WFMAD Day Thirteen

Indulge in your worst writing nightmare, the biggest fears that interfere with your work. Write it all down, all of the bad things that you fear could happen to you if you write your story. Then set the piece of paper on fire, dump the ashes into the toilet and flush.

OK OK. I am going to FIGURATIVELY set paper on fire because I have a fear of fire and so I won’t be playing with setting THINGS (other than incense sticks, candles, or sage) on fire OK?

So, here are all the bad things that I feel could happen to me if I write my story.

Huh, as I start to write this, I am realizing that a lot of things I feared have already come to play. I’ve been rejected by agents. I’ve had a manuscript shopped and rejected by every publisher in New York. I wrote another novel, only to have that one rejected by my agent. I’ve had novels workshopped and shit on in front of entire rooms of people.

And I survived.

So, let’s go beyond that. What if I finally get published, and the work doesn’t even get picked up by bookstores? It just languishes in the back rooms of warehouses? It doesn’t go beyond a first printing.

What if I get published, it becomes a NYT Best-seller, and then it gets totally shit on by reviewers?

What if I get published, it becomes a NYT Best-seller, and then it gets totally shit on by everyone?

What if I get published, and I get mega famous, like Stephenie Meyer famous, and my book becomes something to be ridiculed, something that people have to be ashamed that they like?

What if I get published, and I get wildly successful, like JK Rowling successful, and I can’t handle it?

Yeah, I know I am thinking REALLY BIG here. I mean, pipe dream big. And look at the fears. They’re dumb. Why should I care if I’m getting shit on by reviewers–not everyone is going to like my work. And that’s something I have to keep pounding into my head. If my story moves one person, ONE PERSON, that should be enough right? Because I can’t lie and say I’m writing just for myself. Because I’m not. I’m writing because I want people to enjoy and love my stories.

I really worry that I just don’t have it anymore. But then I’ll re-read a blog entry or something and think “Wow, that’s really nice. Maybe I *am* still a writer.”

My fears are all over the place.

But I think my main fear is “What if this is all a waste of time?”

Because that’s what writing is. It’s a gamble. It’s a gamble every single step of the way, and if I’m not doing it simply because I love it and because I have stories that need to be told? Then I’m not a real writer.

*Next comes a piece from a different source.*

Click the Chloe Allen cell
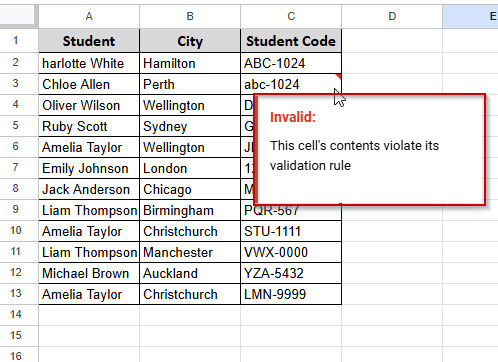 (89, 84)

If I’m doing it because I hope to be the next blockbuster millionaire? I’m not a real writer.

I have to get back into loving writing for the sake of writing, and if publication and beyond is part of that path, then embrace it! It’ll be a bonus, right?

I’m still trying to find my dharma, and seeing if writing is part of it. It is something that keeps coming up in my life so I think it might be. Now I just need to figure out the means to get there.

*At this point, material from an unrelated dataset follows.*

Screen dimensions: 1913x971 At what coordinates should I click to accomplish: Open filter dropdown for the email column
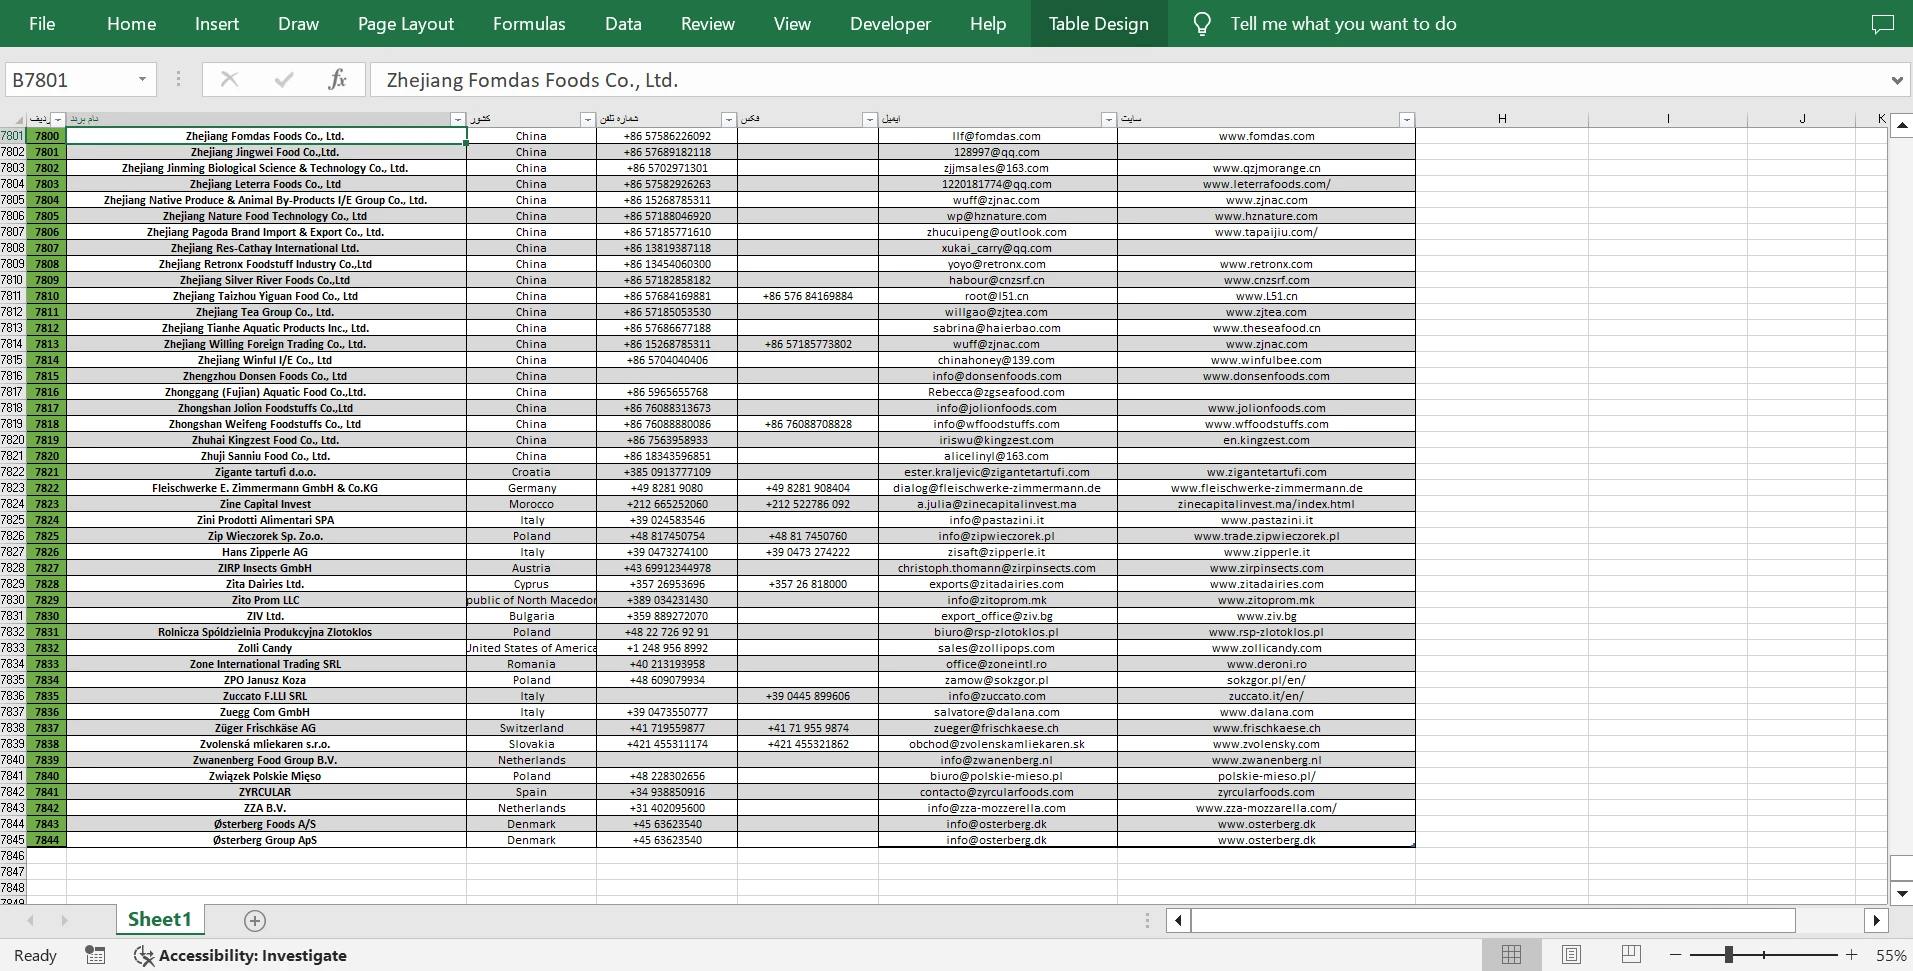pos(1108,119)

WFMAD Days Eleven & Twelve

Once again, I find myself needing to combine two days into one. Yesterday, I really had no time. I was in jury duty, but instead of sending me to the courthouse downtown that’s three train stops away, I was sent to the courthouse in a suburb that’s about 40 miles away. I had to get to it in rush hour traffic. It took me 90 minutes to get there. When I got there, I was expecting some time to write while I was in the assembly room–but we were all immediately sent to the courtroom, and then I got selected for a jury.

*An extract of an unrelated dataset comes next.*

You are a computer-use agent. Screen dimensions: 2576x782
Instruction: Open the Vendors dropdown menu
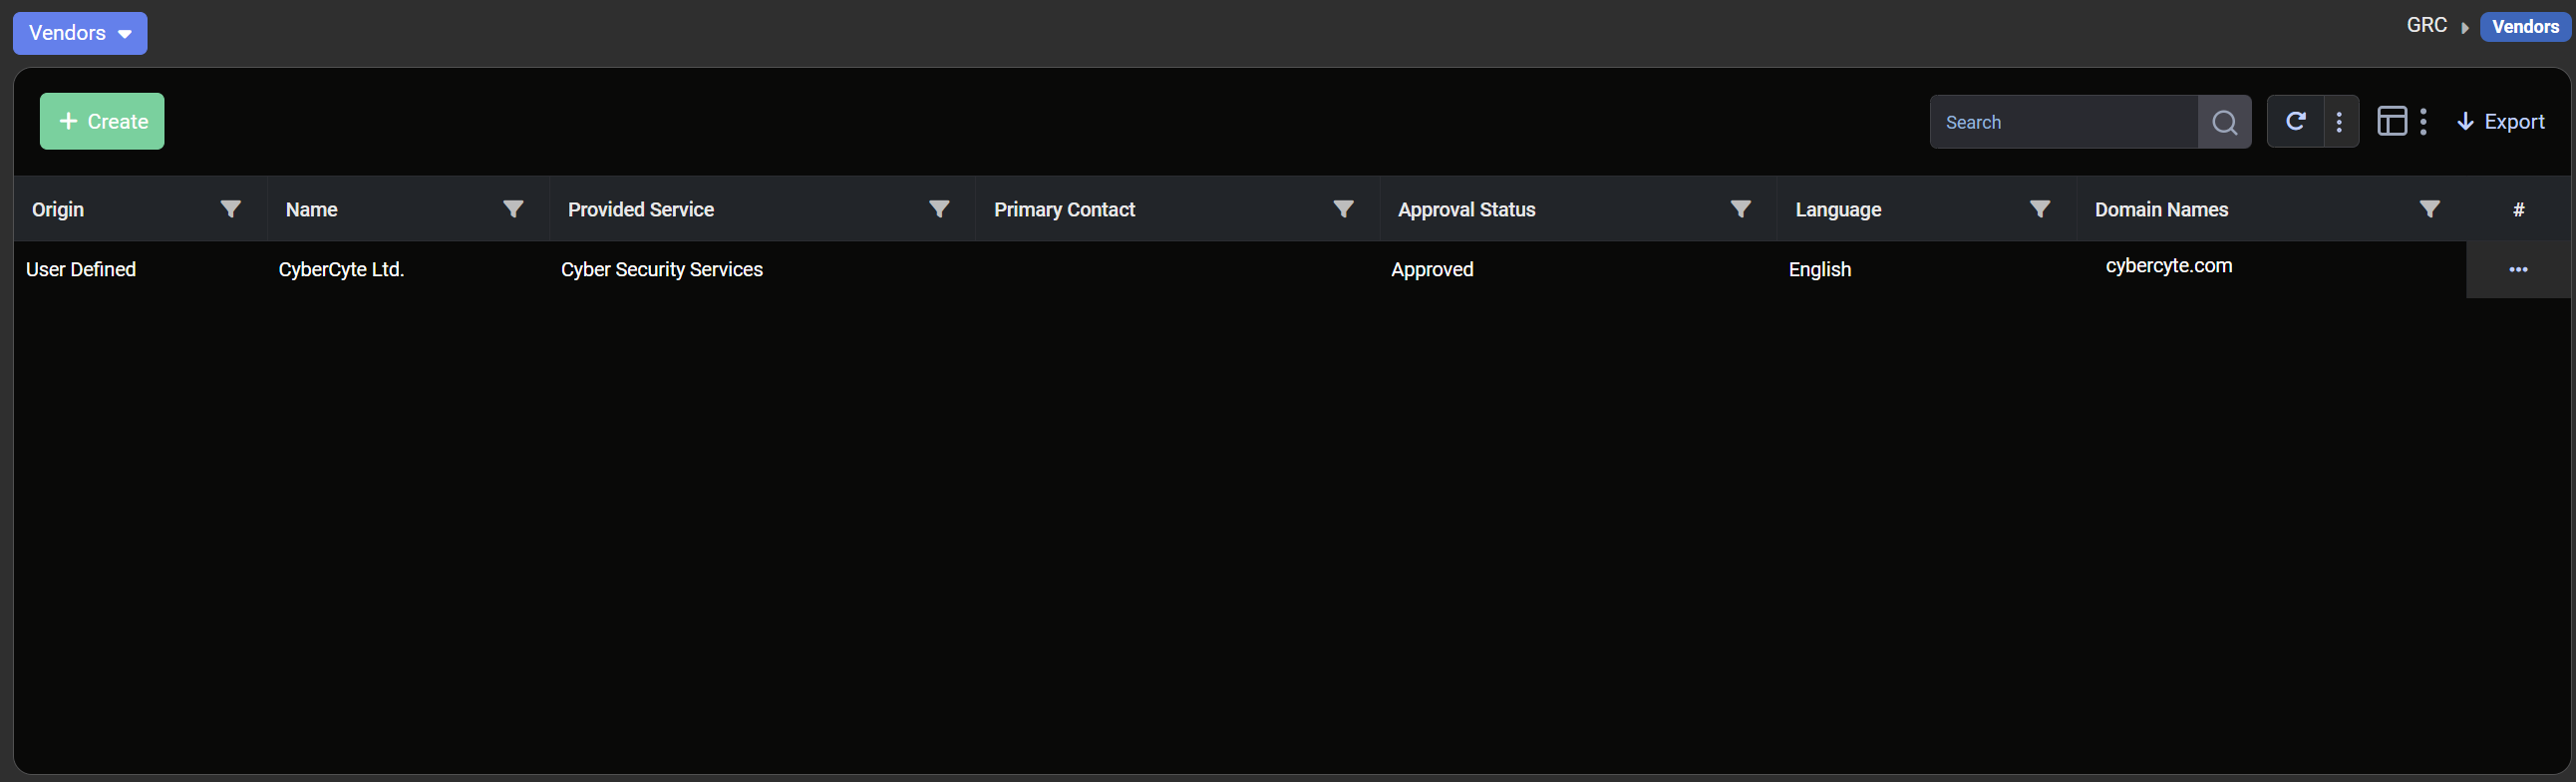tap(80, 33)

After the trial, Adam and I stayed out in the burbs to avoid rush hour traffic going the other way, and I didn’t get home until after 10pm. Straight to bed with me!

So, here is the prompt from yesterday that I missed:

What kinds of things on the Internet make you a better writer? Be specific—how do they help? What kinds of things make you anxious and fretful about your work or your position in the Universe of Creative People? Do you have the courage to take a three-month hiatus from social media and devote all of that time to reading and writing? What are the steps you’d need to take to make that happen?

There are SO MANY tips and tricks online about being a better writer. There are agents and editors who offer so many great ways to build my worlds, to plot, to create characters. I will skim the blogs and then save the pages I really find valuable in Evernote. If it’s something that I can apply to my current writings, into Scrivener they go.

Sometimes they help. Other times they overwhelm me. Honestly. Because I feel like I will NEVER live up to the things they are prescribing. Obviously I can do it—I’ve done it before. But it’s easy to see all the tips and tricks or whatnot, and to get completely pysched out. That’s BAD because I think to myself: What’s the use? I’ll never get there, so why bother trying?

I am trying to keep from comparing myself to other authors and writers. Back in 2005, a bunch of us started off on the same level. Now? I am way behind while most of them have published, some multiple times, some are NYT Bestsellers. If I think of myself in relation to them, I feel like a big failure. But if I focus on my own path, then I’m OK.

I have to say that no, I do not have the courage to take a three-month hiatus from social media. Part of the reason is that I use some of it for networking. I DO, however, have the courage to cut down my social media time, especially tumblr and facebook. I’ve already cut out the facebook games, something I thought I’d never be able to do, and I have cut down my time on facebook in general. I think, if I severely limit myself, I can still achieve some goals.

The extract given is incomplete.